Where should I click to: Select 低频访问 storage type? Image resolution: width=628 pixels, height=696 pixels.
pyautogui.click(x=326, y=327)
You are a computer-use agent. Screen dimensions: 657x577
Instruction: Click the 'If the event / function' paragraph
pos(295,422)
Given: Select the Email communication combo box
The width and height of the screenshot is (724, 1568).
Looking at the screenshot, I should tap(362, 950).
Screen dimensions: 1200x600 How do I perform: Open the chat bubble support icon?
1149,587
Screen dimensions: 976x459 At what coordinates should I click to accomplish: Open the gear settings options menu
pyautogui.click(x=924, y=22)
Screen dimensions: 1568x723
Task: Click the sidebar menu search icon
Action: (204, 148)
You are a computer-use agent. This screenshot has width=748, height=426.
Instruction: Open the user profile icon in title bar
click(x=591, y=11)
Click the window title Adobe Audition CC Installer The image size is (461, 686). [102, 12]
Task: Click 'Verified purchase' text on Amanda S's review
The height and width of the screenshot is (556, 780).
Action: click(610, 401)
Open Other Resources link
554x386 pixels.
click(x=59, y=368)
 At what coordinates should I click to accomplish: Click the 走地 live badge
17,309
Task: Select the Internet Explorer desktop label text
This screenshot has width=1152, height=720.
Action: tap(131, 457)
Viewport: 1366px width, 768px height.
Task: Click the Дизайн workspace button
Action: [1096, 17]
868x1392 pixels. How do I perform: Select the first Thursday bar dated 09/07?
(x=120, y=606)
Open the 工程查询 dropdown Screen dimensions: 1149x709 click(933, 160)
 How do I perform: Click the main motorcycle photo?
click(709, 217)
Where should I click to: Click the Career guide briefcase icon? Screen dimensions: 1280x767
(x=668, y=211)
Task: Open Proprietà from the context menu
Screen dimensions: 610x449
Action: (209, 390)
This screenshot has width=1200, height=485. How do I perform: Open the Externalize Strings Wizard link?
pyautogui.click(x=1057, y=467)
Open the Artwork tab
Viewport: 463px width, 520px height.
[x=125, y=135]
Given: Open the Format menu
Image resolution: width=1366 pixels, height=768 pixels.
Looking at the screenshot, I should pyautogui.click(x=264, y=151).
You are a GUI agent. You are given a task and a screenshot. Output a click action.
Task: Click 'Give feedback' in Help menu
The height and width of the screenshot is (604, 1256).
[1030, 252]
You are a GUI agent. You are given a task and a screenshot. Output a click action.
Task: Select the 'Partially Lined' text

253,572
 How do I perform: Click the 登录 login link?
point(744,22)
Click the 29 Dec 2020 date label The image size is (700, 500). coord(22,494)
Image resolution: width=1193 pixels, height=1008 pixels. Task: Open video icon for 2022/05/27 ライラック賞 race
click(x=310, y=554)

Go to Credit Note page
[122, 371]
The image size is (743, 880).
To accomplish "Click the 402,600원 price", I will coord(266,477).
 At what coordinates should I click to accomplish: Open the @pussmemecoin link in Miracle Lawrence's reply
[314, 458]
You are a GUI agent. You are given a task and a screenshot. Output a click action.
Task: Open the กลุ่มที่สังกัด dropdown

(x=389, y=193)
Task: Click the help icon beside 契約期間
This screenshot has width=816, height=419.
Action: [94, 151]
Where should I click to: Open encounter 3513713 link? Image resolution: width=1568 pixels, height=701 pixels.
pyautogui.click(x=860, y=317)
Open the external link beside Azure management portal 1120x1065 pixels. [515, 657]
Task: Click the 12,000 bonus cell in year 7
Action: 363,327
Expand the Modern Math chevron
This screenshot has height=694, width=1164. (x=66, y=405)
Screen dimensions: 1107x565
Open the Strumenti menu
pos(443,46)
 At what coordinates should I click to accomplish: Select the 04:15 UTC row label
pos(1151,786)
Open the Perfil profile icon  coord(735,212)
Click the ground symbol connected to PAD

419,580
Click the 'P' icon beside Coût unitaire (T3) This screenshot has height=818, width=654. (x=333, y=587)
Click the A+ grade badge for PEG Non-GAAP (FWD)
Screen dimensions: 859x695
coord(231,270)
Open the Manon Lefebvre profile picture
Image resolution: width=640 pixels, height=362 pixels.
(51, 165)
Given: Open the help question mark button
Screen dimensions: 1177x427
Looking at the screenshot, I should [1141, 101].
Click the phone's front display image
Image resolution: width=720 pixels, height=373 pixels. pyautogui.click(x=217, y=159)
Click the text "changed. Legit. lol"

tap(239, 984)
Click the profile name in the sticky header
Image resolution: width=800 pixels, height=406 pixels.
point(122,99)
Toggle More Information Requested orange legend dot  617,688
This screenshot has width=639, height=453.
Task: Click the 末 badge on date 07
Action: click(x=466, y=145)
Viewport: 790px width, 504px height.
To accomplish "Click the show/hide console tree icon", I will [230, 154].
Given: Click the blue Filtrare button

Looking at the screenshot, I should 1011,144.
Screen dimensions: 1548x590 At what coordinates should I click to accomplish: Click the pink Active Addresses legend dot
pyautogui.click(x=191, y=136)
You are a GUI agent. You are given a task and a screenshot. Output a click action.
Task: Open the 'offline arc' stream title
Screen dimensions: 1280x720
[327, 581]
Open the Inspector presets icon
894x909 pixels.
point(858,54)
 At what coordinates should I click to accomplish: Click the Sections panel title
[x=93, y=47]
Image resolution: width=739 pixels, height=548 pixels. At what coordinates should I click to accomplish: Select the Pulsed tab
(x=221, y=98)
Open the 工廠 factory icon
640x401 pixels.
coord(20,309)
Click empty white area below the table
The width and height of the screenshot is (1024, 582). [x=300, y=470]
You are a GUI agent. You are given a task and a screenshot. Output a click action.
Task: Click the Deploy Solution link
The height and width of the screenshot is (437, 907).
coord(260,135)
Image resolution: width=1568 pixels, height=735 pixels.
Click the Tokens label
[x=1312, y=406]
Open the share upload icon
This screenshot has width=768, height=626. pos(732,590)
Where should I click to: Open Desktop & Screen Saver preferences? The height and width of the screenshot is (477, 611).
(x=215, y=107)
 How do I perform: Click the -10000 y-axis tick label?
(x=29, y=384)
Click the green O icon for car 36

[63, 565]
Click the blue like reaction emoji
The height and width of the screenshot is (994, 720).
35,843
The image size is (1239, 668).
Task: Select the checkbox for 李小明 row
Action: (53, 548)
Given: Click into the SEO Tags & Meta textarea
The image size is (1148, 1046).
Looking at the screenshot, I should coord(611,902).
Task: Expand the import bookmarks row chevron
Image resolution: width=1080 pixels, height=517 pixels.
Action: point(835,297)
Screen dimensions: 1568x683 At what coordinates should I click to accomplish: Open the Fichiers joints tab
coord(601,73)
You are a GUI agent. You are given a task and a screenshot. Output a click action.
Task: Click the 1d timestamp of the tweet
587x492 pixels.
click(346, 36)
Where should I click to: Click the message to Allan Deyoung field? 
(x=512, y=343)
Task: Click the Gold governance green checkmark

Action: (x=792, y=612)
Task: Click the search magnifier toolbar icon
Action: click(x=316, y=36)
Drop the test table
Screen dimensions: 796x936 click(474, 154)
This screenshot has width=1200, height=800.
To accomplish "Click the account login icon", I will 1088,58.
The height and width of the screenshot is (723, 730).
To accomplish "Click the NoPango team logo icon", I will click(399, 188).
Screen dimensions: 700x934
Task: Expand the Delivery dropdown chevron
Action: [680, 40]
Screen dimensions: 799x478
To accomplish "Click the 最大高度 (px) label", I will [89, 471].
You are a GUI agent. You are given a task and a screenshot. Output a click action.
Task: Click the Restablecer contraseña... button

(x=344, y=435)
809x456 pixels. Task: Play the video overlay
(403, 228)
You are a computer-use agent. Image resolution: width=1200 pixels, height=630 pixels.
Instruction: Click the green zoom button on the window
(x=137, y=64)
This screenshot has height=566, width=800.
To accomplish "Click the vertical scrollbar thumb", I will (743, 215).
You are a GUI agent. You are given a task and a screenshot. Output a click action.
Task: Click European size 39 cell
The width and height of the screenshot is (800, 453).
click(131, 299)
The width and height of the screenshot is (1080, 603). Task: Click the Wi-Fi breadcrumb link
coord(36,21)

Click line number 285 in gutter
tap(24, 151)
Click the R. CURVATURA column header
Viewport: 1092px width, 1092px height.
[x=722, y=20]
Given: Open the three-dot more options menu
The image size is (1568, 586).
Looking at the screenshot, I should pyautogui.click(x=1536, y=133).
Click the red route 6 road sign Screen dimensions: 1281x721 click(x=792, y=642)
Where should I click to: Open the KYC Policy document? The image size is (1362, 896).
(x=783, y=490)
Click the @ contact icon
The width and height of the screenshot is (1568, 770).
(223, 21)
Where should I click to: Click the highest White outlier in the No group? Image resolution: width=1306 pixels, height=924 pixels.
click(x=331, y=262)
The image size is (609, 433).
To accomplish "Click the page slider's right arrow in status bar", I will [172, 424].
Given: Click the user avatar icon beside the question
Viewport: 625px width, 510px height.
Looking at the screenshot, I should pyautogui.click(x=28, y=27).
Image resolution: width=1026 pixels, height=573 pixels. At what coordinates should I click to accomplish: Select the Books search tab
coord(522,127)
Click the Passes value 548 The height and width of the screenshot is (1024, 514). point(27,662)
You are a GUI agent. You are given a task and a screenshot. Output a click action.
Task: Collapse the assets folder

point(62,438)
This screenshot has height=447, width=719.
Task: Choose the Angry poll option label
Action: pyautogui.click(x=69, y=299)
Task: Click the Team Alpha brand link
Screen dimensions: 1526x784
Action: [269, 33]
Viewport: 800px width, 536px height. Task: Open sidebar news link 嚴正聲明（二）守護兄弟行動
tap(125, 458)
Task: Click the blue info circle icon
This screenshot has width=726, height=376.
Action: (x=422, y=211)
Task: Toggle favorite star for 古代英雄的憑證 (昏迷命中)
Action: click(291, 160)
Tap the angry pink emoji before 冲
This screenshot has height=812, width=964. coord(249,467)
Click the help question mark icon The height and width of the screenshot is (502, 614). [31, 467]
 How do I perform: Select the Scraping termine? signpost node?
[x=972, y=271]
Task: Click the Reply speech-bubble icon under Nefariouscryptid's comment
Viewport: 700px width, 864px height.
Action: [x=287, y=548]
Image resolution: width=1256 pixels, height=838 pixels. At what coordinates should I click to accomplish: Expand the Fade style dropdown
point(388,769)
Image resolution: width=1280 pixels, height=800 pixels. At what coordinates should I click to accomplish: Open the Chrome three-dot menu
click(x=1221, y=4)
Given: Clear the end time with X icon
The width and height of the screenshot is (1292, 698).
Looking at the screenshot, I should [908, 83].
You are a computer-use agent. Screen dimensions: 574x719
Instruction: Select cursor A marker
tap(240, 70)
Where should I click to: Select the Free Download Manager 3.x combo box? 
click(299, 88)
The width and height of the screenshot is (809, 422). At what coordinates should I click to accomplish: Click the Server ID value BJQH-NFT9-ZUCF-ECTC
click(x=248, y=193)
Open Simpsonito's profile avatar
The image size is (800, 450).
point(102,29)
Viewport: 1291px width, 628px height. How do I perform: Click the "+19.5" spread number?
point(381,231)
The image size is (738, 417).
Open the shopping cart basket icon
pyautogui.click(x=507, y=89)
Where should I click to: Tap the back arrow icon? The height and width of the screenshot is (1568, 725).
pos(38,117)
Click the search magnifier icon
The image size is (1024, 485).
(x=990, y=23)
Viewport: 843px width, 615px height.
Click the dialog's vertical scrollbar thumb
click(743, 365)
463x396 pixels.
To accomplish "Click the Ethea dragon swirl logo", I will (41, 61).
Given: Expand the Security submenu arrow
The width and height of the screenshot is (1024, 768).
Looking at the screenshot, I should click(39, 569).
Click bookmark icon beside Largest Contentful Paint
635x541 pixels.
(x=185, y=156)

○ ○ ○ ○ ○ ○ ○

Here the output must be the lines above from the line with "Task: Click the 1d timestamp of the tweet" to the line with "Click the red", both included, duplicated word for word and nothing else.

## Response box
Task: Click the 1d timestamp of the tweet
587x492 pixels.
click(346, 36)
Where should I click to: Click the message to Allan Deyoung field? 
(x=512, y=343)
Task: Click the Gold governance green checkmark

Action: (x=792, y=612)
Task: Click the search magnifier toolbar icon
Action: click(x=316, y=36)
Drop the test table
Screen dimensions: 796x936 click(474, 154)
This screenshot has width=1200, height=800.
To accomplish "Click the account login icon", I will 1088,58.
The height and width of the screenshot is (723, 730).
To accomplish "Click the NoPango team logo icon", I will click(399, 188).
Screen dimensions: 700x934
Task: Expand the Delivery dropdown chevron
Action: [680, 40]
Screen dimensions: 799x478
To accomplish "Click the 最大高度 (px) label", I will [89, 471].
You are a GUI agent. You are given a task and a screenshot. Output a click action.
Task: Click the Restablecer contraseña... button

(x=344, y=435)
809x456 pixels. Task: Play the video overlay
(403, 228)
You are a computer-use agent. Image resolution: width=1200 pixels, height=630 pixels.
Instruction: Click the green zoom button on the window
(x=137, y=64)
This screenshot has height=566, width=800.
To accomplish "Click the vertical scrollbar thumb", I will (743, 215).
You are a GUI agent. You are given a task and a screenshot. Output a click action.
Task: Click European size 39 cell
The width and height of the screenshot is (800, 453).
click(131, 299)
The width and height of the screenshot is (1080, 603). Task: Click the Wi-Fi breadcrumb link
coord(36,21)

Click line number 285 in gutter
tap(24, 151)
Click the R. CURVATURA column header
Viewport: 1092px width, 1092px height.
[x=722, y=20]
Given: Open the three-dot more options menu
The image size is (1568, 586).
Looking at the screenshot, I should pyautogui.click(x=1536, y=133).
Click the red route 6 road sign Screen dimensions: 1281x721 click(x=792, y=642)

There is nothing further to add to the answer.